▶ [TASK DETAILS]: The answer must consist solely of the lines from the one containing "You are a GUI" through the last line of the records, set down exactly and without any pictures.

(Stored data)
▬▬▬

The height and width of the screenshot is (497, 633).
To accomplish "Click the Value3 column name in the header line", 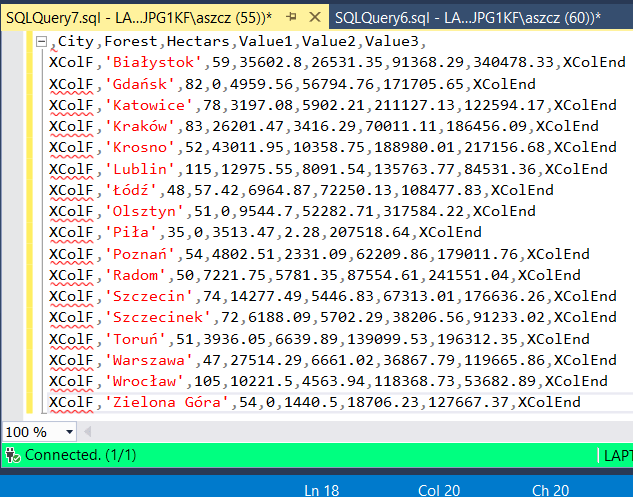I will tap(396, 41).
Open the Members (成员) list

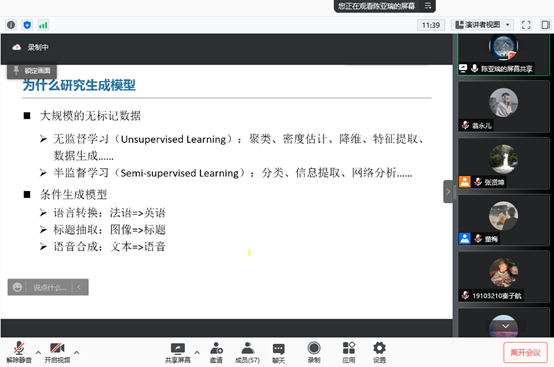point(247,353)
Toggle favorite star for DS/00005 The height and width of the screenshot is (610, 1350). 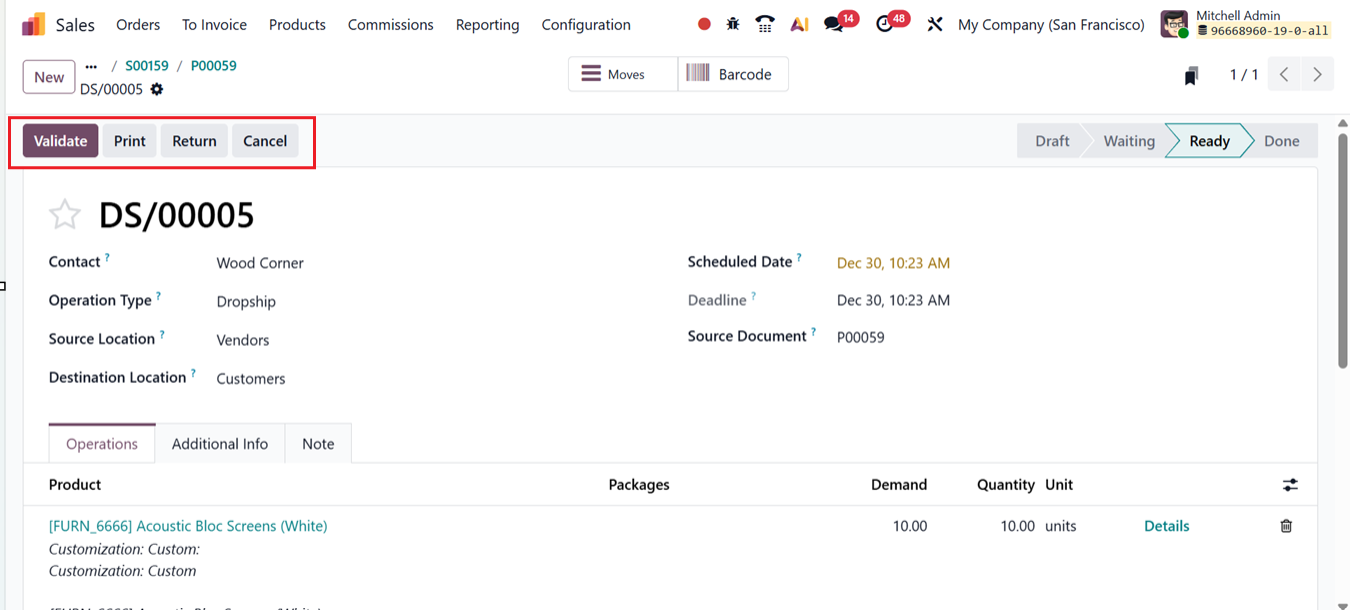[x=65, y=215]
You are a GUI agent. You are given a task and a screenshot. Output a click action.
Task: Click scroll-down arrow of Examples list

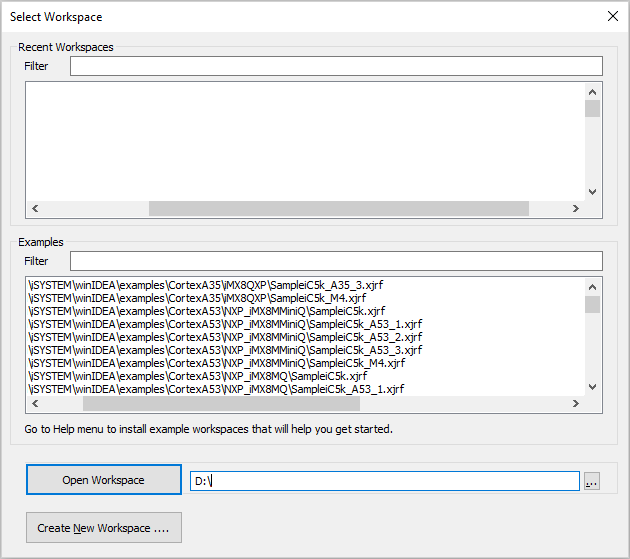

▬▬▬

▶ [WRITTEN ANSWER]:
You are a GUI agent. You are given a task and a screenshot. Output a click action.
Task: Click scroll-down arrow of Examples list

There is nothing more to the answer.